──────── Data in this exercise ────────

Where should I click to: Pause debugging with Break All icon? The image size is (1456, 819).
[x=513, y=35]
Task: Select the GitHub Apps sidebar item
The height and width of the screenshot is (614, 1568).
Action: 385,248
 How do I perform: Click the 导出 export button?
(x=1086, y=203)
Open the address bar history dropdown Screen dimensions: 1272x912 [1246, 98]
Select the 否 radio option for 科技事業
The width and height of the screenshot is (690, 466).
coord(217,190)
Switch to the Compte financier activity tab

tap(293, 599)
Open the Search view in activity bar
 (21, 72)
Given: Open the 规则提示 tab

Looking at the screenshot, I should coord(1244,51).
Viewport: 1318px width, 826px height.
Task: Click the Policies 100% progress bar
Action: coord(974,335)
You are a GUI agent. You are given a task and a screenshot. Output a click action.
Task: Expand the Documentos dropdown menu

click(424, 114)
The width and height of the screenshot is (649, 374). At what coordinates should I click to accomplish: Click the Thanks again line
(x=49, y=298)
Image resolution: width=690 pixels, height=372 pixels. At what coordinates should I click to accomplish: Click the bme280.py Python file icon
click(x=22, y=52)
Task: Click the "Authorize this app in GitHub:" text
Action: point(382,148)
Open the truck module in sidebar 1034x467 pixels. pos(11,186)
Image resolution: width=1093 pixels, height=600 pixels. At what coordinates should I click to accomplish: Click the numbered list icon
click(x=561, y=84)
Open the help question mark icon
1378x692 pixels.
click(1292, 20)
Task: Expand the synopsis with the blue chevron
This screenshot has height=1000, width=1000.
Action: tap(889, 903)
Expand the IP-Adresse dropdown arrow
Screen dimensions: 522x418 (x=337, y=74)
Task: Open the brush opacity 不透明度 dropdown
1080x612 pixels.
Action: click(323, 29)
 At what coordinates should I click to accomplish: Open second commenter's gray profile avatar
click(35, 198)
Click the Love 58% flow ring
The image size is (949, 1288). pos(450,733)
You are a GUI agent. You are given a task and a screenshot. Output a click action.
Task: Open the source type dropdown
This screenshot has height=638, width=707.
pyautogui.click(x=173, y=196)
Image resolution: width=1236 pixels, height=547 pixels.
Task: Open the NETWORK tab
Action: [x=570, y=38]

────────

Short task: Please rewrite all the records above with "dropdown" swapped for "drop-down" and nothing else changed.

Answer below:
Where should I click to: Pause debugging with Break All icon? The image size is (1456, 819).
[x=513, y=35]
Task: Select the GitHub Apps sidebar item
The height and width of the screenshot is (614, 1568).
Action: 385,248
 How do I perform: Click the 导出 export button?
(x=1086, y=203)
Open the address bar history drop-down Screen dimensions: 1272x912 [1246, 98]
Select the 否 radio option for 科技事業
The width and height of the screenshot is (690, 466).
coord(217,190)
Switch to the Compte financier activity tab

tap(293, 599)
Open the Search view in activity bar
 (21, 72)
Given: Open the 规则提示 tab

Looking at the screenshot, I should coord(1244,51).
Viewport: 1318px width, 826px height.
Task: Click the Policies 100% progress bar
Action: coord(974,335)
You are a GUI agent. You are given a task and a screenshot. Output a click action.
Task: Expand the Documentos drop-down menu

click(424, 114)
The width and height of the screenshot is (649, 374). At what coordinates should I click to accomplish: Click the Thanks again line
(x=49, y=298)
Image resolution: width=690 pixels, height=372 pixels. At what coordinates should I click to accomplish: Click the bme280.py Python file icon
click(x=22, y=52)
Task: Click the "Authorize this app in GitHub:" text
Action: point(382,148)
Open the truck module in sidebar 1034x467 pixels. pos(11,186)
Image resolution: width=1093 pixels, height=600 pixels. At what coordinates should I click to accomplish: Click the numbered list icon
click(x=561, y=84)
Open the help question mark icon
1378x692 pixels.
click(1292, 20)
Task: Expand the synopsis with the blue chevron
This screenshot has height=1000, width=1000.
Action: tap(889, 903)
Expand the IP-Adresse drop-down arrow
Screen dimensions: 522x418 (x=337, y=74)
Task: Open the brush opacity 不透明度 drop-down
1080x612 pixels.
Action: click(323, 29)
 At what coordinates should I click to accomplish: Open second commenter's gray profile avatar
click(35, 198)
Click the Love 58% flow ring
The image size is (949, 1288). pos(450,733)
You are a GUI agent. You are given a task and a screenshot. Output a click action.
Task: Open the source type drop-down
This screenshot has height=638, width=707.
pyautogui.click(x=173, y=196)
Image resolution: width=1236 pixels, height=547 pixels.
Task: Open the NETWORK tab
Action: [x=570, y=38]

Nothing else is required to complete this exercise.